> _Work to be completed_
Beneath this line are the data; copy exactly the part of them that opens with the line containing "This screenshot has height=623, width=1017." and closes with the line containing "Given: Click the original", and only that part.

> _Saved data entries_
"""
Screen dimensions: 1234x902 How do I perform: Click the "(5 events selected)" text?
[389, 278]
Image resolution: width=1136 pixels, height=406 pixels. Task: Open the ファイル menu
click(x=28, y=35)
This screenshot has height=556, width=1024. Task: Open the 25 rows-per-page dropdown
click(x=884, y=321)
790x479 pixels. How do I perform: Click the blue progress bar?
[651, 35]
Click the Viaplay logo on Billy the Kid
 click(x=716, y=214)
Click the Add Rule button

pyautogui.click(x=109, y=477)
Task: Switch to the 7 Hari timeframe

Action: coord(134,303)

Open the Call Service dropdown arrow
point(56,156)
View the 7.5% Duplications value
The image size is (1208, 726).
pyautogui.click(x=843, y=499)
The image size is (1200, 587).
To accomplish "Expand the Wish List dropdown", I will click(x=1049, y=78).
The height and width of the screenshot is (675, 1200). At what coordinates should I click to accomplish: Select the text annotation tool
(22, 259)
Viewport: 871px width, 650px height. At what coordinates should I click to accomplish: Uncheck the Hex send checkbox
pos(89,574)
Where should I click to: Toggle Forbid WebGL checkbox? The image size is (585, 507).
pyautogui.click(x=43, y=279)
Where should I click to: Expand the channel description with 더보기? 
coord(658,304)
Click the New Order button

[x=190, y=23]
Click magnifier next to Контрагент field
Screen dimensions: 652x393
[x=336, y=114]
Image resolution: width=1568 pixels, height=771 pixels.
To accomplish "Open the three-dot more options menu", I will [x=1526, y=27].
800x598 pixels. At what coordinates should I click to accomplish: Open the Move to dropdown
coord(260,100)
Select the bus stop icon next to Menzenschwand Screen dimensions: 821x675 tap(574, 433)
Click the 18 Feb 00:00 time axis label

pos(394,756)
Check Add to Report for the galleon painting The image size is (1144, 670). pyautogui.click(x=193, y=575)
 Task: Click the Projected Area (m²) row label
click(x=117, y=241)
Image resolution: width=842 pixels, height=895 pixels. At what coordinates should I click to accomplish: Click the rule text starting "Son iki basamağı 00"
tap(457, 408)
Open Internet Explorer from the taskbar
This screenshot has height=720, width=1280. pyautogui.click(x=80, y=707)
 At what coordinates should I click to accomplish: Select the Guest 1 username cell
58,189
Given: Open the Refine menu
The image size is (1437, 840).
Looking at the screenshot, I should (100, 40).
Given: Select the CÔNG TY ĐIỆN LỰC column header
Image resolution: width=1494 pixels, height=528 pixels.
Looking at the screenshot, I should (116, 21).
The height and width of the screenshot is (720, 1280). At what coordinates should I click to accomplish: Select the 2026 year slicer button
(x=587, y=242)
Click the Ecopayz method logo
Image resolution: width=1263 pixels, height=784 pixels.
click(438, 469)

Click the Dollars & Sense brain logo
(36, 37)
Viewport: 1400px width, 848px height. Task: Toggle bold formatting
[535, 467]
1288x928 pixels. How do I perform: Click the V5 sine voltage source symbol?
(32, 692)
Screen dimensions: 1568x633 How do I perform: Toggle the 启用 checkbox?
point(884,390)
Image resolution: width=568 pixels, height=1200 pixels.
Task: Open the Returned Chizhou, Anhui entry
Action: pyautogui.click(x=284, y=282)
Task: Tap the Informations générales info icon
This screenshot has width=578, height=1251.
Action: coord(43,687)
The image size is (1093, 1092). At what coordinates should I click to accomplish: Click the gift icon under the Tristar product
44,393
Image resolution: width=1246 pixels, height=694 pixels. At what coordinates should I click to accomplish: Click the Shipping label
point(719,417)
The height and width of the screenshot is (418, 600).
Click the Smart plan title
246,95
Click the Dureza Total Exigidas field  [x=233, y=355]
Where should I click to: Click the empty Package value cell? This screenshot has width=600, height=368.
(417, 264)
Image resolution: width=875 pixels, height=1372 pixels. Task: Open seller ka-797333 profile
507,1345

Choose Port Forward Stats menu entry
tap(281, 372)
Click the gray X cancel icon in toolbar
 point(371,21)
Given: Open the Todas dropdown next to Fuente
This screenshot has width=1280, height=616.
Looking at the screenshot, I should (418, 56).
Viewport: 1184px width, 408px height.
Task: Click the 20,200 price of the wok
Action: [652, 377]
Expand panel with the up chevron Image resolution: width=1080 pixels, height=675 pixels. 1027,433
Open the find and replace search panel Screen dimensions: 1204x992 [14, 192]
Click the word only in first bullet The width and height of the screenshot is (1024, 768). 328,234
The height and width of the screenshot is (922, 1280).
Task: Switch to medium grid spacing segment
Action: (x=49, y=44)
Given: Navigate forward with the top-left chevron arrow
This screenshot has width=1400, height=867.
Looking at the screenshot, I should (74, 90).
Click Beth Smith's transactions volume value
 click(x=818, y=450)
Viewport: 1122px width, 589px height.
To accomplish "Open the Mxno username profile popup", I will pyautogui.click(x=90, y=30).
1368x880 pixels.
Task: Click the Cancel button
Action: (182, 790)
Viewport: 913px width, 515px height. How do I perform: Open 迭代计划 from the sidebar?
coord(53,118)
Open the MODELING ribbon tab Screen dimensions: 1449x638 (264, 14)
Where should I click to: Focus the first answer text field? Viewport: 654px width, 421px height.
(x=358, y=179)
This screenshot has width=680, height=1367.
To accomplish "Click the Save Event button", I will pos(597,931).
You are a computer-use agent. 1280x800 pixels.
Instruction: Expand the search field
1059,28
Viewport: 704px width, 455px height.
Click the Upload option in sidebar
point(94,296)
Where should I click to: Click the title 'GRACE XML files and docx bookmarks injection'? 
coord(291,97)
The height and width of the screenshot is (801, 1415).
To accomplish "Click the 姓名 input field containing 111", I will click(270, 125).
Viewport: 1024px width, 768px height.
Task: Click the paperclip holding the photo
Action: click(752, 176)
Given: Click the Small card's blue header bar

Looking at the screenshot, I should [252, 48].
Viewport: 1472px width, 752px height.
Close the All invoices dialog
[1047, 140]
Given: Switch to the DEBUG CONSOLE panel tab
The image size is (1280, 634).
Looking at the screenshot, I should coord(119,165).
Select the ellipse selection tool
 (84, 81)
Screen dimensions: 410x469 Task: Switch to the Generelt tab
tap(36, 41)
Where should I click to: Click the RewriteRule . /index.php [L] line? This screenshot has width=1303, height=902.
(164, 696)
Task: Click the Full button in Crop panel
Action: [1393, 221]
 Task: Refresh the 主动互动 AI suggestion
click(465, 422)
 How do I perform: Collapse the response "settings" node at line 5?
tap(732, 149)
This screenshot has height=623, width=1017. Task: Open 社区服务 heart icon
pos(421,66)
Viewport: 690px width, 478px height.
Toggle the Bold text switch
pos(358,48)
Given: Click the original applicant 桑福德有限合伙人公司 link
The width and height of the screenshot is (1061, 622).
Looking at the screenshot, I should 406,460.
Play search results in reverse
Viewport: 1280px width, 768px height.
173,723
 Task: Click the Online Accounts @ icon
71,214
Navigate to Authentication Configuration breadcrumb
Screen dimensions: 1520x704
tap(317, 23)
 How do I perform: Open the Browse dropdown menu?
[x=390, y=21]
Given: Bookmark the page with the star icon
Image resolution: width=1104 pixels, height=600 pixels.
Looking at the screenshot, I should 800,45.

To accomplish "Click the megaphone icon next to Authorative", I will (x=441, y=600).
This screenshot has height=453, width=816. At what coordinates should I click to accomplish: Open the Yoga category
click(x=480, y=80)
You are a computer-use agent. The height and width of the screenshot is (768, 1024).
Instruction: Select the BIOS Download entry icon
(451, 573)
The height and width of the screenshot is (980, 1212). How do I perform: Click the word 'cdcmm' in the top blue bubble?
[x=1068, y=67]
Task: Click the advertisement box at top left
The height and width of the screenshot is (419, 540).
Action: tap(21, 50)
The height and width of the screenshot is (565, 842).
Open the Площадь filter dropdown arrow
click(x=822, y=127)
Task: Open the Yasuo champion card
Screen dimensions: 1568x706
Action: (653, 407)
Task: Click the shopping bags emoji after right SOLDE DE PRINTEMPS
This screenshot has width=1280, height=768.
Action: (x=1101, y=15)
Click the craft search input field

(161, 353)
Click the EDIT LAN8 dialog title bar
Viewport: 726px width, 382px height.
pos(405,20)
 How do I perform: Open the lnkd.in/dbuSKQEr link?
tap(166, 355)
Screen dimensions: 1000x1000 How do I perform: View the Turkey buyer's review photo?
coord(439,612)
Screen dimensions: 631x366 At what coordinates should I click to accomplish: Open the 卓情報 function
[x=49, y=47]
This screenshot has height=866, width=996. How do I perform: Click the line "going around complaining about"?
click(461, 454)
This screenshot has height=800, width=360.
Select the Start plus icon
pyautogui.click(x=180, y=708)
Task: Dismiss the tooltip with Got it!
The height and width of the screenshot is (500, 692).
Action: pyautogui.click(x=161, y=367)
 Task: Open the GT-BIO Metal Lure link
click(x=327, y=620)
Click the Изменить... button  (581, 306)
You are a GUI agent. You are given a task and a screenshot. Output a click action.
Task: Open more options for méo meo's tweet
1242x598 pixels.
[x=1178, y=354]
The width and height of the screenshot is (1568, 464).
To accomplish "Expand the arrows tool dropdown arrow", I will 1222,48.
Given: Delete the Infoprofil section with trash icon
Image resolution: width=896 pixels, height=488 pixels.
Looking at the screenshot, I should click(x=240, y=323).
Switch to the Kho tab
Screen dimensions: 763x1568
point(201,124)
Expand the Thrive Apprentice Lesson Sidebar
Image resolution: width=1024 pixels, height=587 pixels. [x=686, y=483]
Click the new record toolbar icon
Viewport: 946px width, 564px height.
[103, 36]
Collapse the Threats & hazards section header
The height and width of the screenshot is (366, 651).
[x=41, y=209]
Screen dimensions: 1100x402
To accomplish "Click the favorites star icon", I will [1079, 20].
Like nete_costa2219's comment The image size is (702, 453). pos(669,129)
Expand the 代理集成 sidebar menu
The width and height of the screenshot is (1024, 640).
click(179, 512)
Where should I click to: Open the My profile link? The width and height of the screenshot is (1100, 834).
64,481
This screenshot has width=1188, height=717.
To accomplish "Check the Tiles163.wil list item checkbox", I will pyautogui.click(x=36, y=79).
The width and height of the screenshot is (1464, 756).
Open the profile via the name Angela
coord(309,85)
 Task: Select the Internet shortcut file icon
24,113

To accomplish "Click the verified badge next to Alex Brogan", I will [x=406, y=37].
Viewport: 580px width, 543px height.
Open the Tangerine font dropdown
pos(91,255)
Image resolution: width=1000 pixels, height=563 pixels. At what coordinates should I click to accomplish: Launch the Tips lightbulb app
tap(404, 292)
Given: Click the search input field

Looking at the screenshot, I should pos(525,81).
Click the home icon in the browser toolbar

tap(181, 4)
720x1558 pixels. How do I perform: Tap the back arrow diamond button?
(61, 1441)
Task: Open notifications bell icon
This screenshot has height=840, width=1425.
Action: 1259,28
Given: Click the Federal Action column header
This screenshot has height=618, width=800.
"""
> _Result of this task_
This screenshot has height=623, width=1017. Task: Open 社区服务 heart icon
pos(421,66)
Viewport: 690px width, 478px height.
Toggle the Bold text switch
pos(358,48)
Given: Click the original applicant 桑福德有限合伙人公司 link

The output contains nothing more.